BOSTON -- Mark Reynolds, who snapped his 76 at-bat homerless drought in Friday night's 6-4, 13-inning win over the Red Sox, was rounding the bases at Fenway Park when he noticed the Orioles' dugout was eerily quiet. In fact, his teammates had barely moved from the bench, playfully deciding to give Reynolds the snub after his third-inning homer off Jon Lester gave Reynolds his long-awaited first homer of the year.

The sentiment is a familiar one for the Orioles, who are both having fun and winning -- two unexpected byproducts of some solid starting pitching and a bullpen ERA that was tops in the Majors entering Saturday. Now the O's hope to get their offense going, or more specifically Reynolds, who has struggled mightily in the first month of the season and went without a home run in April for the first time in his career.

"I got the silent treatment from the dugout, which was expected," said Reynolds -- who went 2-for-4 with two RBIs, a walk and a homer -- of his reception, which prompted him to run into the tunnel and accidentally spurn manager Buck Showalter's outstretched hand. "But, it's good to kind of get that first one. Now I can just relax and play."

Reynolds did just that, clobbering reliever Clayton Mortensen's sixth pitch over the Green Monster for a three-run shot in his second at-bat Saturday afternoon, capping off a seven-run third inning in an 8-2 win over the Red Sox. Reynolds, who also doubled, went 2-for-4 and has four homers in his last three games at Fenway Park dating back to last season.

"Mark's starting to swing it like we know he can," Showalter said after the win. "That three-run homer really gave us some breathing room there."

Hardy dazzles O's, shocks Red Sox with gem

BOSTON -- Largely lost in the shuffle of Friday's 6-4, 13-inning win over the Red Sox was the fantastic double play turned by Orioles shortstop J.J. Hardy.

With the score tied at 4 and O's reliever Pedro Strop on for his second inning, Boston's Cody Ross smoked a ball toward center field on which Hardy made a lunging grab.

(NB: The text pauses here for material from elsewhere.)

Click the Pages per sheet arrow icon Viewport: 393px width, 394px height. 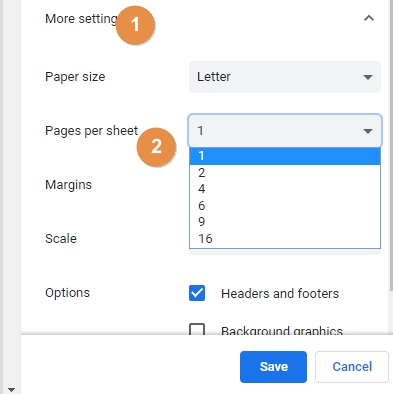tap(368, 131)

Still on his knees, Hardy fired the ball back to first baseman Chris Davis to double up David Ortiz and clear the bases.

"For me, that's the game," Ross said of Hardy's play. "David goes first to third right there, and I don't know if it possibly could've been a double if it's in the gap. J.J. made a great play and got out of a jam right there. Tough loss."

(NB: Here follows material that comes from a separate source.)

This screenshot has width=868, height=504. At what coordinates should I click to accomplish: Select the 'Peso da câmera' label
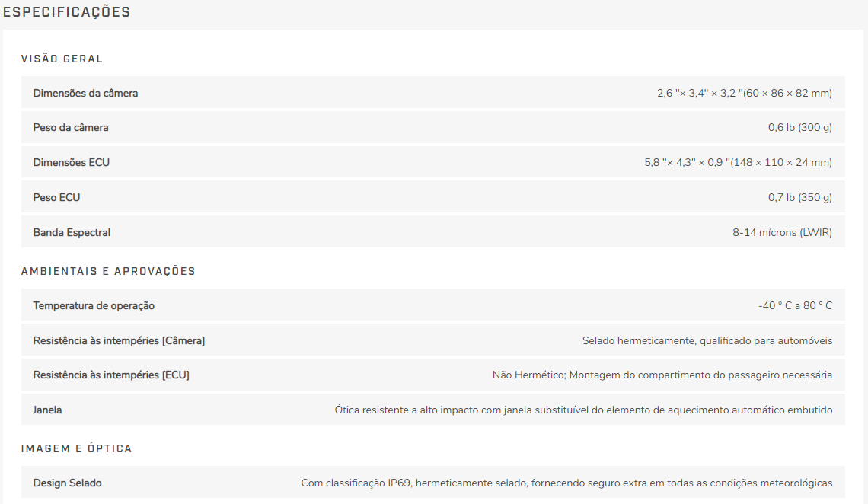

For the Orioles, it was a win-win -- a game-changer that helped force extra innings and give the bats a chance to work.

"The play by J.J., you just shake your head," Orioles manager Buck Showalter said. "You don't get [O's infielder] Brian Roberts to say 'Wow' much, but that was 'Wow.'"

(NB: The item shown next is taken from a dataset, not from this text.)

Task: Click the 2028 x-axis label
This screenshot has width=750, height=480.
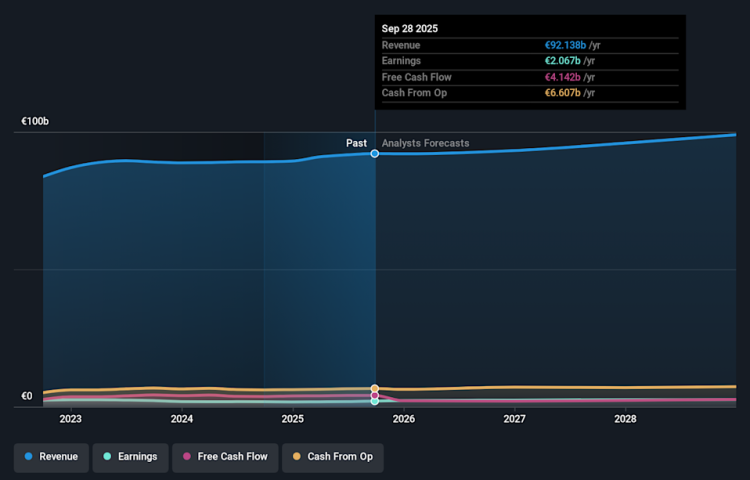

Coming off a year in which he hit .269, with a career-high 30 homers and tying a career high with 80 RBIs, Hardy has struggled offensively to start the 2012 season, entering Saturday's game batting .194 with four homers and eight RBIs.

"He's a difference-maker," Showalter said. "J.J. is going to contribute in some form or factor [every day]. It might not even be on the field, it might be in the clubhouse. He's a winning player."


• On the heels of Friday night's news that the Orioles are close to bringing back Miguel Tejada, the veteran infielder will report to extended spring camp in Sarasota, Fla., for a physical Monday and will work out before the two sides officially agree on a deal. Showalter said the first step for Tejada is obviously to pass the physical and didn't comment much further, saying he pays more attention to the active team.

• Down in extended spring camp, Zach Britton (left shoulder impingement) threw 47 pitches in a three-inning simulated game, and he remains on track to throw his first game in extended spring on Thursday. Catcher Taylor Teagarden (back) also reported "feeling better" the last two days.

• Luis Exposito made his Major League debut as a defensive replacement at catcher in the 12th inning of Friday's game.

• Boston scratched Will Middlebrooks, who was dealing with a tight hamstring, from Saturday's lineup.